## What is needed
Transcription of the full listing is required, character for character.

## Data

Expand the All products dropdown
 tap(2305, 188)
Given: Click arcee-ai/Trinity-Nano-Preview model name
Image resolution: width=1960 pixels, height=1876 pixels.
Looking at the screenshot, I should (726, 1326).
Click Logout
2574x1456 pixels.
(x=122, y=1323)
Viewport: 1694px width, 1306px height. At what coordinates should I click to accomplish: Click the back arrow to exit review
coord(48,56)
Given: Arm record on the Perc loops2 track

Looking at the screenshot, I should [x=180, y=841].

## Finished task
Expand the All products dropdown
 tap(2305, 188)
Given: Click arcee-ai/Trinity-Nano-Preview model name
Image resolution: width=1960 pixels, height=1876 pixels.
Looking at the screenshot, I should (726, 1326).
Click Logout
2574x1456 pixels.
(x=122, y=1323)
Viewport: 1694px width, 1306px height. At what coordinates should I click to accomplish: Click the back arrow to exit review
coord(48,56)
Given: Arm record on the Perc loops2 track

Looking at the screenshot, I should [x=180, y=841].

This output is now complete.